When the Equal Rights Amendment was first passed by Congress in 1972, Richard Nixon was president and All in the Family's Archie Bunker was telling his feisty wife Edith to stifle it. Over the course of the next ten years, an initial wave of enthusiasm led to ratification of the ERA by thirty-five states, just three short of the thirty-eight states needed by the 1982 deadline. Many of the arguments against the ERA that historically stood in the way of ratification have gone the way of bouffant hairdos and Bobby Riggs, and a new Coalition for the ERA was recently set up to bring the experience and wisdom of old-guard activists together with the energy and social media skills of a new-guard generation of women.

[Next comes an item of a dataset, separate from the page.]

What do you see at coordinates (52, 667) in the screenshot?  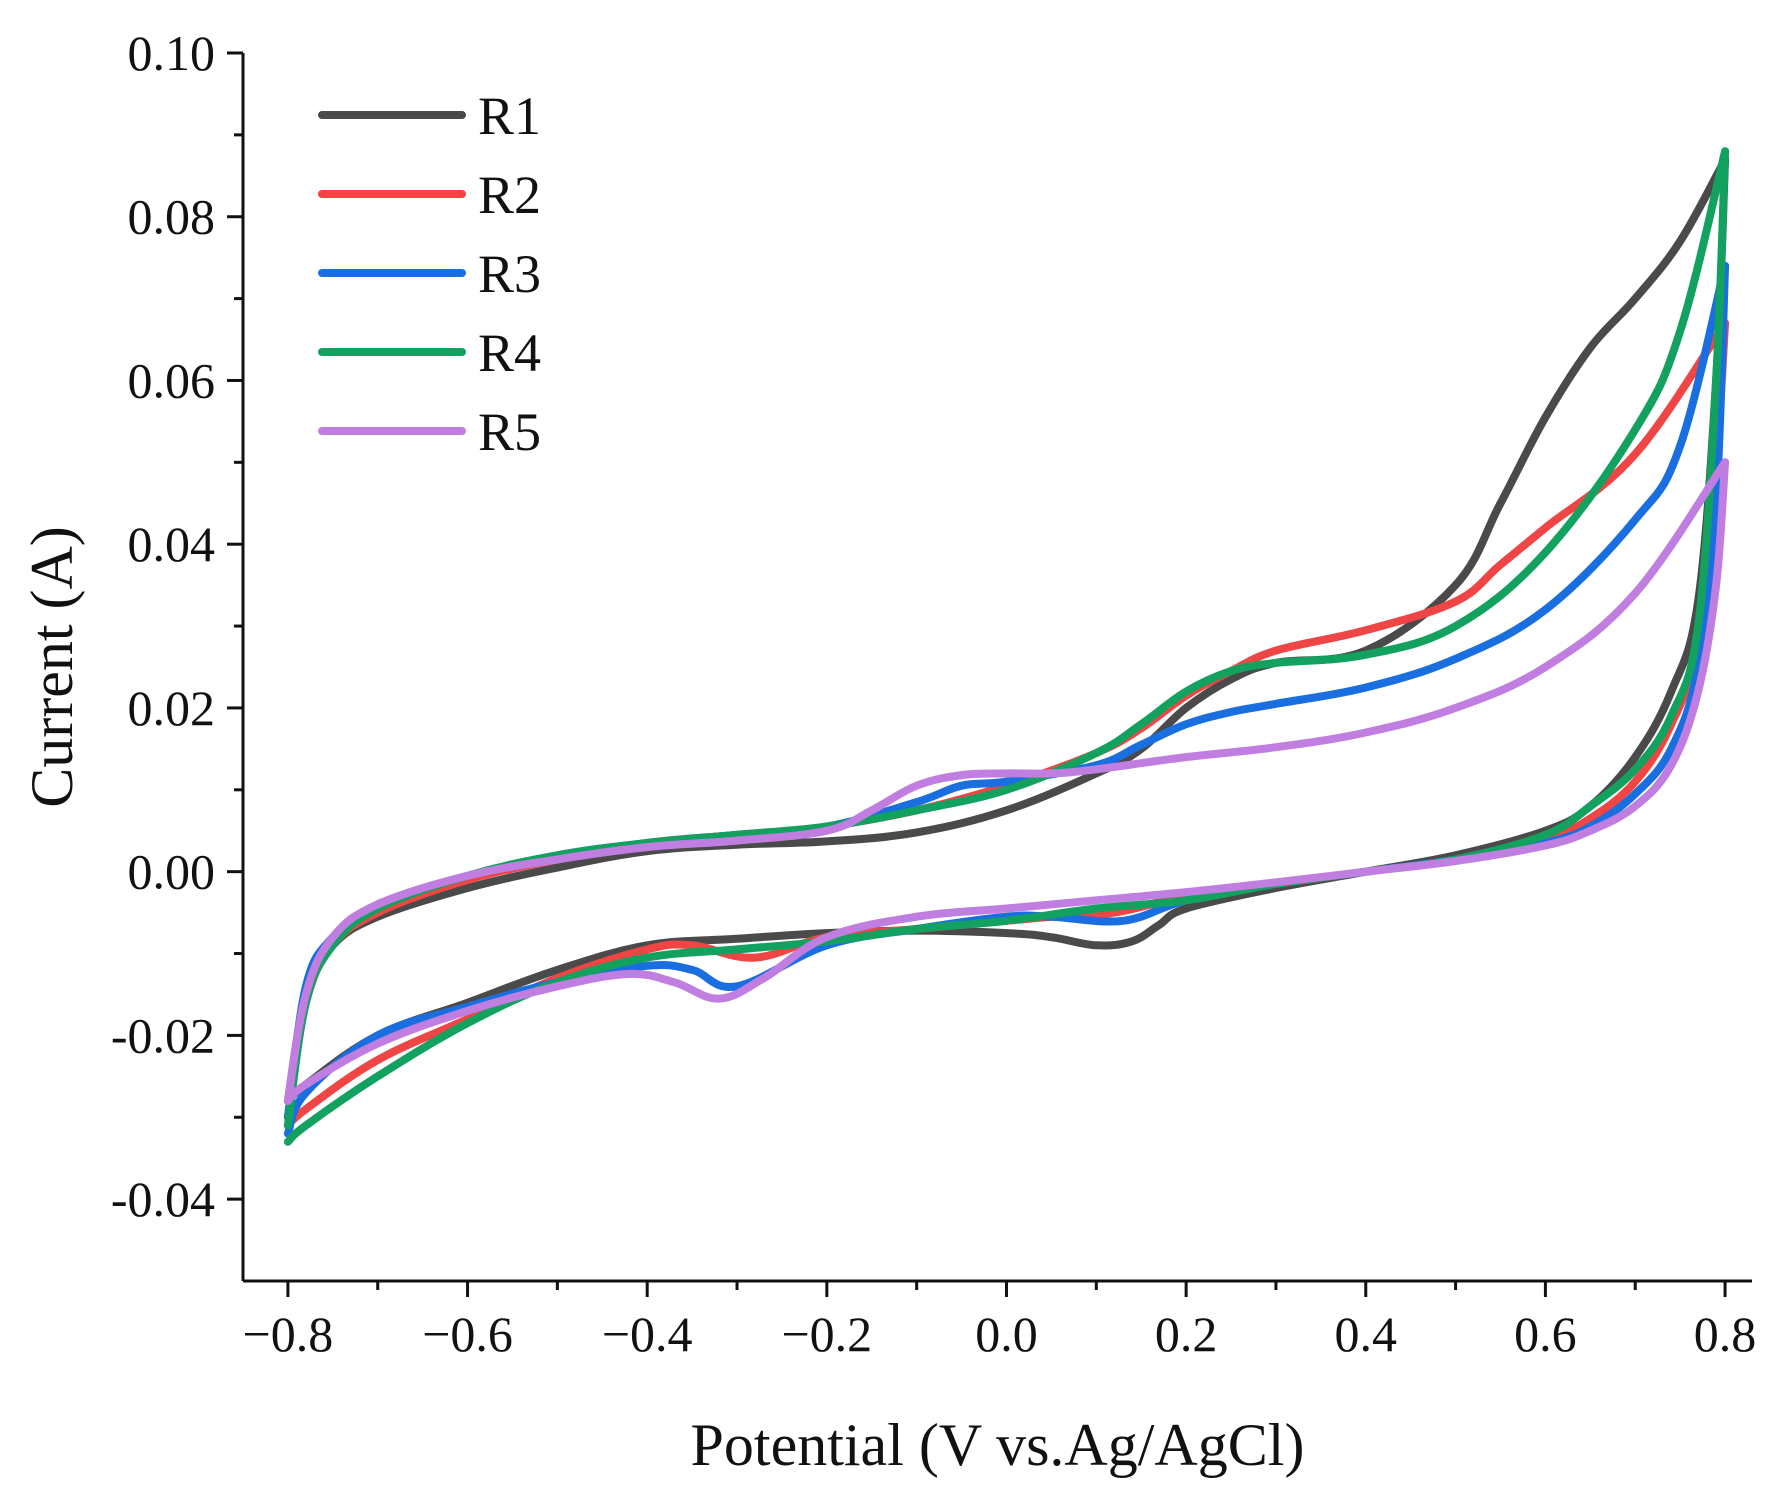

In a series of short, accessible chapters looking at several key areas of sex discrimination recognized by the Supreme Court, Equal Means Equal tells the story of the legal cases that inform the need for an ERA, along with contemporary cases in which women's rights are compromised without the protection of an ERA. Covering topics ranging from pay equity and pregnancy discrimination to violence against women, Equal Means Equal makes abundantly clear that an ERA will improve the lives of real women living in America.


Author: Jessica Neuwirth
Publisher: New Press
Published: 01/06/2015
Pages: 160
Binding Type: Paperback
Weight: 0.55lbs
Size: 8.10h x 5.40w x 0.50d
ISBN: 9781620970393


Review Citation(s):
Kirkus Reviews 11/01/2014

About the Author
The founder of the international women's rights organization Equality Now, Jessica Neuwirth is the former director of the New York branch of the Office of the United Nations High Commissioner for Human Rights. She lives in New York City. Gloria Steinem is an American feminist, journalist, and social and political activist who became nationally recognized as a leader of, and media spokeswoman for, the women's liberation movement in the 1960s and 1970s. She lives in New York City.